Plus grave encore, aucun rapport d’autopsie n’a été introduit au procès afin d’élucider comment et quand chaque agent des forces de sécurité était décédé. Le tribunal n’a pas pu établir que chaque agent de police décédé avait été tué à cause d’actes de violence des protestataires, et n’a pas établi spécifiquement lequel les accusés aurait causé la mort de chaque agent.

Recommandations

  • Les autorités marocaines concernées devraient soit libérer, soit faire rejuger rapidement les accusés par un tribunal civil;
  • Avant tout nouveau procès, il convient de partir du principe que les accusés seront en état de liberté jusqu’à ce qu’ils soient jugés. Tout accusé que le ministère public voudrait placer en détention doit avoir droit à une audition rapide devant un juge pour que ce dernier se prononce sur la légalité de sa détention, en partant d’une présomption de liberté. Toute décision judiciaire de détenir l’accusé dans l’attente de son procès devra être fondée sur des motifs valables, par exemple s’il est  dangereux ou s’il risque de récidiver, de falsifier les preuves à charge ou de prendre la fuite;
  • En cas de nouveau procès, le tribunal devrait examiner les allégations de torture des accusés et garantir, conformément au droit international et marocain, qu’aucune déclaration obtenue par la violence ou sous la contrainte ne soit admise comme preuve. Le tribunal devrait mener ces enquêtes même si les traces physiques de torture se sont déjà probablement effacées. Ces investigations devraient respecter les critères internationaux d’enquête sur les plaintes individuelles de torture, notamment ceux du Manuel pour enquêter efficacement sur la torture et autres peines ou traitements cruels, inhumains ou dégradants (le « protocole d’Istanbul »);
  • Si le tribunal décide d’admettre comme preuve une déposition de police dont l’accusé affirme qu’elle a été extorquée sous la torture, il devra expliquer dans son jugement écrit pourquoi il a décidé que ces allégations de torture ou de contrainte abusive n’étaient pas crédibles;
  • Les législateurs devraient mettre en œuvre la recommandation du rapporteur spécial des Nations Unies sur la torture et autres peines ou traitements cruels, inhumains ou dégradants.
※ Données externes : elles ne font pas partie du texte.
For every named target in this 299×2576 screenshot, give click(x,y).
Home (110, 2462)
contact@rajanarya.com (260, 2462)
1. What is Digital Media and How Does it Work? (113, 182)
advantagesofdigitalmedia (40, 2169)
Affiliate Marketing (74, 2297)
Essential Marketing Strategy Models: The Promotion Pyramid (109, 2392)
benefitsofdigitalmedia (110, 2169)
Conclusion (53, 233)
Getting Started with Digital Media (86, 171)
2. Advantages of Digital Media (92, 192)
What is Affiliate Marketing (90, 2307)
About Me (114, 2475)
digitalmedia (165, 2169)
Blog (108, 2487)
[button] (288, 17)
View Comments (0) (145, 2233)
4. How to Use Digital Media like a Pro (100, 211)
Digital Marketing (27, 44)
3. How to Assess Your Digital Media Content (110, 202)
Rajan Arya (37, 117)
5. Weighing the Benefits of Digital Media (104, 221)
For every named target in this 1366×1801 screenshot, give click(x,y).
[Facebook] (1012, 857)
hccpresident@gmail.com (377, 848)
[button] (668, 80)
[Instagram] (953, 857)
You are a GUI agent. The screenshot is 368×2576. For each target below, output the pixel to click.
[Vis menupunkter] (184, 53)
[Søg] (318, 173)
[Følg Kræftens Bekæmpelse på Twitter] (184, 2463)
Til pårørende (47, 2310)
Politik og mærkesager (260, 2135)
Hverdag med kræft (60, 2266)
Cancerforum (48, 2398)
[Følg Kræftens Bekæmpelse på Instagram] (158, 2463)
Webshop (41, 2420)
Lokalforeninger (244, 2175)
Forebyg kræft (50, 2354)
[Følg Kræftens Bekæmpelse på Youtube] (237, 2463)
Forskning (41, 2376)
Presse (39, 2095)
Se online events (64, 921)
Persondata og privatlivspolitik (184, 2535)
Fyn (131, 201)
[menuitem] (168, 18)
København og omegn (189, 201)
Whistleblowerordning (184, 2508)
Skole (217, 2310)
Dans son rapport sur le Maroc publié le 28 février, il recommande d’amender le Code de procédure criminelle pour indiquer qu’en cas d’allégation de torture ou de mauvais traitement, c’est à l’accusation que revient la charge de la preuve : à elle de prouver que les aveux qui ont été faits n’ont pas été obtenus par des moyens illégaux; et
  • Les législateurs devraient amender le Code de justice militaire de façon à ce que les civils accusés soient toujours jugés par des tribunaux civils et non militaires, comme l’a récemment recommandé le Conseil national des droits de l’Homme du Maroc.